(Beginning of MATERIAL TO PROCESS)

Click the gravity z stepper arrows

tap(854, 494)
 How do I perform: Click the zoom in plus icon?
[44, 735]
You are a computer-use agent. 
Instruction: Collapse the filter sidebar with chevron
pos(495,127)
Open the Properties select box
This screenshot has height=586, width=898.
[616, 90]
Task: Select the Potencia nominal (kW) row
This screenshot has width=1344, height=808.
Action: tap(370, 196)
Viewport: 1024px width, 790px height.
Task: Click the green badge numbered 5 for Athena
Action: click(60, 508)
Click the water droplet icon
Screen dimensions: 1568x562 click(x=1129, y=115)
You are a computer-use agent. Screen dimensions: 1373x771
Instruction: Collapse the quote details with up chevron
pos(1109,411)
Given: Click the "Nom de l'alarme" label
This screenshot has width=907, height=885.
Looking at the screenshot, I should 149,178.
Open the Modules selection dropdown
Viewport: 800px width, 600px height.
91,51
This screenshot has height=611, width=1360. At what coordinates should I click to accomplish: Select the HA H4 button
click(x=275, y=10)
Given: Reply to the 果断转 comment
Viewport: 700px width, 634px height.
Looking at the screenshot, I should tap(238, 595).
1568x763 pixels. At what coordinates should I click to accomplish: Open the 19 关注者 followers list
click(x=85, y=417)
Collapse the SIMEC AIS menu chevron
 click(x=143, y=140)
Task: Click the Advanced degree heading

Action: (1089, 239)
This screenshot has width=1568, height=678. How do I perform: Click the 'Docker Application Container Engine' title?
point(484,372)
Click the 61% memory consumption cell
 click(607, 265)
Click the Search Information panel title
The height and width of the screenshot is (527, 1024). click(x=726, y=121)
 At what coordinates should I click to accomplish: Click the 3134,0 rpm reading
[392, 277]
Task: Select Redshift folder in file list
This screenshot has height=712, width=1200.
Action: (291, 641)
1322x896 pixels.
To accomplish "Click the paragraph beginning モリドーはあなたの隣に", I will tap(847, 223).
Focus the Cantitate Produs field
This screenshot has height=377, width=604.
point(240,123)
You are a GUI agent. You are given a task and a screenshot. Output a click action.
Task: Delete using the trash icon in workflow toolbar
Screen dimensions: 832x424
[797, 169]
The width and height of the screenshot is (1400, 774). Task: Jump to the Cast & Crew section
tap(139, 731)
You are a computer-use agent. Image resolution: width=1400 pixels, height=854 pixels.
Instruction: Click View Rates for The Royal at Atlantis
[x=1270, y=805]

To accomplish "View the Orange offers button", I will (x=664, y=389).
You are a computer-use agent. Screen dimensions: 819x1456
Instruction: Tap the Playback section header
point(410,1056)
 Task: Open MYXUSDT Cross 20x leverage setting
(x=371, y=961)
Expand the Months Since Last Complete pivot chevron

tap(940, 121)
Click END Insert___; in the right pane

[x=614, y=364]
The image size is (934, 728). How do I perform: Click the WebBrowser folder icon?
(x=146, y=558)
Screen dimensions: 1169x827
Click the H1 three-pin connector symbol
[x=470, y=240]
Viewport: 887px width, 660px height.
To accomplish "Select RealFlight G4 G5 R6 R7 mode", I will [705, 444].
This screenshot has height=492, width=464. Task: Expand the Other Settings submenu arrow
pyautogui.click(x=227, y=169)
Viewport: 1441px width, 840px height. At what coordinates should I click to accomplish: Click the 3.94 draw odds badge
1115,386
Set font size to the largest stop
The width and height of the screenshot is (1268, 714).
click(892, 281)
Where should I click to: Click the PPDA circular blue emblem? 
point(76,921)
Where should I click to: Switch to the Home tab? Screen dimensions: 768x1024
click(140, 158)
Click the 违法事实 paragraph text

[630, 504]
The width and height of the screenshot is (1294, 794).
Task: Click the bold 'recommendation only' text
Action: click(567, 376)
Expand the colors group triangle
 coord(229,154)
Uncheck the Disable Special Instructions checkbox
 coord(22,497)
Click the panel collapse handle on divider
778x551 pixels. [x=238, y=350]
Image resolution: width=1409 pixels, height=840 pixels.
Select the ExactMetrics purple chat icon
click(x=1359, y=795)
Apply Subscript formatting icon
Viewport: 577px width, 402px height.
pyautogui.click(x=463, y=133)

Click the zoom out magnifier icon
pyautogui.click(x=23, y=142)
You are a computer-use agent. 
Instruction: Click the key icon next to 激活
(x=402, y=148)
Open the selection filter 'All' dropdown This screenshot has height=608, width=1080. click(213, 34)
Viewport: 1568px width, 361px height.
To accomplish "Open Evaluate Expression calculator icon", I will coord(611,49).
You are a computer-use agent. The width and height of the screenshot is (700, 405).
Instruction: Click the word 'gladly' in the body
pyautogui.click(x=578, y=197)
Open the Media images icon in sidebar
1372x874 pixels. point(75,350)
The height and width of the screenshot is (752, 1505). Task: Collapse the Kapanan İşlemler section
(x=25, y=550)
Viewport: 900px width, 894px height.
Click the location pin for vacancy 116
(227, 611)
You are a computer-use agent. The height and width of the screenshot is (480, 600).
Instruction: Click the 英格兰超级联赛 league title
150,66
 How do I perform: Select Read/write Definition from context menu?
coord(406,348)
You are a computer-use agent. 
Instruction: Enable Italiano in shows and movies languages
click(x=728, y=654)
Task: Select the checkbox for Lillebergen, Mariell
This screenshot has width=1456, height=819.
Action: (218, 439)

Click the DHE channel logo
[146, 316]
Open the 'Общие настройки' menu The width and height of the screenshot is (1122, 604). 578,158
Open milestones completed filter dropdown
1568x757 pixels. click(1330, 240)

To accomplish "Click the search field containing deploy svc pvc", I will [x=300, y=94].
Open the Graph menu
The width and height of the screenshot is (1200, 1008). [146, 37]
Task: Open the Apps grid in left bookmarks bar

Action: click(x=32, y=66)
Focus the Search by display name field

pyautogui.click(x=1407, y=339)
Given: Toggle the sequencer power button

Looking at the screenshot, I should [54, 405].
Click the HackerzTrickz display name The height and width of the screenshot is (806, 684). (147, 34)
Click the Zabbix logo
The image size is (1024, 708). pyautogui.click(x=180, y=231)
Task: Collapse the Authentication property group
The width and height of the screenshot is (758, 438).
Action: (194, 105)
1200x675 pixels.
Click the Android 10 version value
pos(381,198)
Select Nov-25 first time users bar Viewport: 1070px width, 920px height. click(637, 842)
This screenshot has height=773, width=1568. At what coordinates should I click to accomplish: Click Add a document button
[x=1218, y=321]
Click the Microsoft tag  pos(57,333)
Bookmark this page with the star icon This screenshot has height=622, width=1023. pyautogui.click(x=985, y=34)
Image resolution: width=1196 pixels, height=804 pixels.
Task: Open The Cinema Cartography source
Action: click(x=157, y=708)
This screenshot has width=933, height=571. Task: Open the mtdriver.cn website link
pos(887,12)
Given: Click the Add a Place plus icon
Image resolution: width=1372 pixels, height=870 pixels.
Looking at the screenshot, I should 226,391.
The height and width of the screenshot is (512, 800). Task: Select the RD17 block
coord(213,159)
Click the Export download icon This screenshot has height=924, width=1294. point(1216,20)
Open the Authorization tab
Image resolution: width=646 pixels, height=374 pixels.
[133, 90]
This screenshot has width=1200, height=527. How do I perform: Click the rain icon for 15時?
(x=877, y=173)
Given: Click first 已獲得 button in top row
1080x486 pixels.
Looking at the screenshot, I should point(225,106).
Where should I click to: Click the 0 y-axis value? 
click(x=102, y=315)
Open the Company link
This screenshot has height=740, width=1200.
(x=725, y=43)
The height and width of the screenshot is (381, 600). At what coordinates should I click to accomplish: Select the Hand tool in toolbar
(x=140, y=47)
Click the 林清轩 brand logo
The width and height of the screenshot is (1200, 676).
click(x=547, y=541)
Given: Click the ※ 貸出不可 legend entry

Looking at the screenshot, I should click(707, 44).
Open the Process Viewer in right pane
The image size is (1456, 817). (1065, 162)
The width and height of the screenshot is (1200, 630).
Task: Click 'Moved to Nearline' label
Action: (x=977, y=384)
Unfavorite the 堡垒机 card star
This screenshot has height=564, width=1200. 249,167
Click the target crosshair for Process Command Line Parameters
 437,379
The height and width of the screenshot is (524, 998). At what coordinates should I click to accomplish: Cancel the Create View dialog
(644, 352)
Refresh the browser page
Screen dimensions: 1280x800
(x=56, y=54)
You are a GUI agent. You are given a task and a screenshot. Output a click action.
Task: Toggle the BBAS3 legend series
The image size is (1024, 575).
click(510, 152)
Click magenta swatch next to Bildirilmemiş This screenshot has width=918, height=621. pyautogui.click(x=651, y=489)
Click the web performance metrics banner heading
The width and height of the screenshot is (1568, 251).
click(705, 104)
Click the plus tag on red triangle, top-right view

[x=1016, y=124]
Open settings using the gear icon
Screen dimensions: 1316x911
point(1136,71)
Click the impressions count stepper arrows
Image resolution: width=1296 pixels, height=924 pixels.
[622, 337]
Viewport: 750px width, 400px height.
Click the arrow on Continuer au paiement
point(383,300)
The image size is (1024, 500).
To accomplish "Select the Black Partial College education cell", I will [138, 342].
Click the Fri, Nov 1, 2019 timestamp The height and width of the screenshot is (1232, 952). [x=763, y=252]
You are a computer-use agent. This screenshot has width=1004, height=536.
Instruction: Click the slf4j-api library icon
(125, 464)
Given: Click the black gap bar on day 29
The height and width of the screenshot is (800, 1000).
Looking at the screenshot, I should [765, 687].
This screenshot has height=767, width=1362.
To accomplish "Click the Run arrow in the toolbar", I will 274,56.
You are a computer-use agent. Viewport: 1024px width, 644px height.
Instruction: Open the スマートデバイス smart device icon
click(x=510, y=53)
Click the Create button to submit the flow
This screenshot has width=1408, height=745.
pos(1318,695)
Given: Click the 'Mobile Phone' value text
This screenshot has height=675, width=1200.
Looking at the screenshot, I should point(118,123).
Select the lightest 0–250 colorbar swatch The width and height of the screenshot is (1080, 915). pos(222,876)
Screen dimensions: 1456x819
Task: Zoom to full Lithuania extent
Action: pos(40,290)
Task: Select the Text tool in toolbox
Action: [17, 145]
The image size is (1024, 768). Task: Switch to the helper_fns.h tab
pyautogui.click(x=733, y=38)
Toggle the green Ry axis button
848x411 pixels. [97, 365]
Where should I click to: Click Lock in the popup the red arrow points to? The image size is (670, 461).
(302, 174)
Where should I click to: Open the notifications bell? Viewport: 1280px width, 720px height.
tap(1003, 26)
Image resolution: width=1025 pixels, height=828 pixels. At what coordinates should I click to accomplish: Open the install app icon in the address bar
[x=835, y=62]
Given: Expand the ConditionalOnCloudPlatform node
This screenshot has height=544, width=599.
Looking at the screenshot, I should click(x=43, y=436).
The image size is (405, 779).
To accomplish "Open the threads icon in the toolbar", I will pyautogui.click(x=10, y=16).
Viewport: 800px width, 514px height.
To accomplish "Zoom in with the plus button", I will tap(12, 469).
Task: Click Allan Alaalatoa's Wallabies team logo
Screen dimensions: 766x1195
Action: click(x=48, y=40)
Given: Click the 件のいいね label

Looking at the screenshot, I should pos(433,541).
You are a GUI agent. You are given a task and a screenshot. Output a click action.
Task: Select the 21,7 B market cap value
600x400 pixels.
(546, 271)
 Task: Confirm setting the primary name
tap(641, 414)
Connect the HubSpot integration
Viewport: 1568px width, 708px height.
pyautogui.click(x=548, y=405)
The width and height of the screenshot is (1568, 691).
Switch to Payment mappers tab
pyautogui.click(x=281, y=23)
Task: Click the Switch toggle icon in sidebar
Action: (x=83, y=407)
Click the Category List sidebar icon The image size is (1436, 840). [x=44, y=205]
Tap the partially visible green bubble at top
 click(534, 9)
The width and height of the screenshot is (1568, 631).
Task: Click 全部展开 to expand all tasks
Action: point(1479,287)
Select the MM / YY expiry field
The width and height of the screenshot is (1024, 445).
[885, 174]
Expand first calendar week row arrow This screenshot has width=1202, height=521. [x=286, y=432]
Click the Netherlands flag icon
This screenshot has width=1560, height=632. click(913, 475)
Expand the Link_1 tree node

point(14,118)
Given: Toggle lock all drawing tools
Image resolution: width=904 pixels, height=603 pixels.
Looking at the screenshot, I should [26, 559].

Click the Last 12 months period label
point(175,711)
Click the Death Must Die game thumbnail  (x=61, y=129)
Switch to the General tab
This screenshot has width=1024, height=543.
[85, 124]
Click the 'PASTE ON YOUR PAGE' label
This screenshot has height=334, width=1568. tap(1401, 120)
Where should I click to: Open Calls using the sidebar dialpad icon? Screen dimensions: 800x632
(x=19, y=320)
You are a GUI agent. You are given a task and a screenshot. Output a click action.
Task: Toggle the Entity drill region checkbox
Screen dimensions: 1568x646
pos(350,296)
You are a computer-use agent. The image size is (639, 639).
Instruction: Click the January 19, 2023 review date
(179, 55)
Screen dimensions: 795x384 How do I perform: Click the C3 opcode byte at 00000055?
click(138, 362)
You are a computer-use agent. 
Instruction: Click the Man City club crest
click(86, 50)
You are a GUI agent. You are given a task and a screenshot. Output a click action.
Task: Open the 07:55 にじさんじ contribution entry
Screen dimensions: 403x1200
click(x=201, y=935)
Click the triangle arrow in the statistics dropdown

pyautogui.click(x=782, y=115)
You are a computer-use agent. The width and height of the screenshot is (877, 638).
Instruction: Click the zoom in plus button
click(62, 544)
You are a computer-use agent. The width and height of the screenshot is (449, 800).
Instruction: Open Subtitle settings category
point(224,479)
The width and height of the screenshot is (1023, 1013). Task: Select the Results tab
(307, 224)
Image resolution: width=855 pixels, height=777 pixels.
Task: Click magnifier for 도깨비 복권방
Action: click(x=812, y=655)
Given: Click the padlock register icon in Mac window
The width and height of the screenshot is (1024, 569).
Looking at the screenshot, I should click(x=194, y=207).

(End of MATERIAL TO PROCESS)

- WORK REQUEST: Give back the records above exactly, limited to the lines between the one holding "Task: Delete using" and the one holding "You are a computer-use agent. Image", inclusive.

- ANSWER TO THIS TASK:
Task: Delete using the trash icon in workflow toolbar
Screen dimensions: 832x424
[797, 169]
The width and height of the screenshot is (1400, 774). Task: Jump to the Cast & Crew section
tap(139, 731)
You are a computer-use agent. Image resolution: width=1400 pixels, height=854 pixels.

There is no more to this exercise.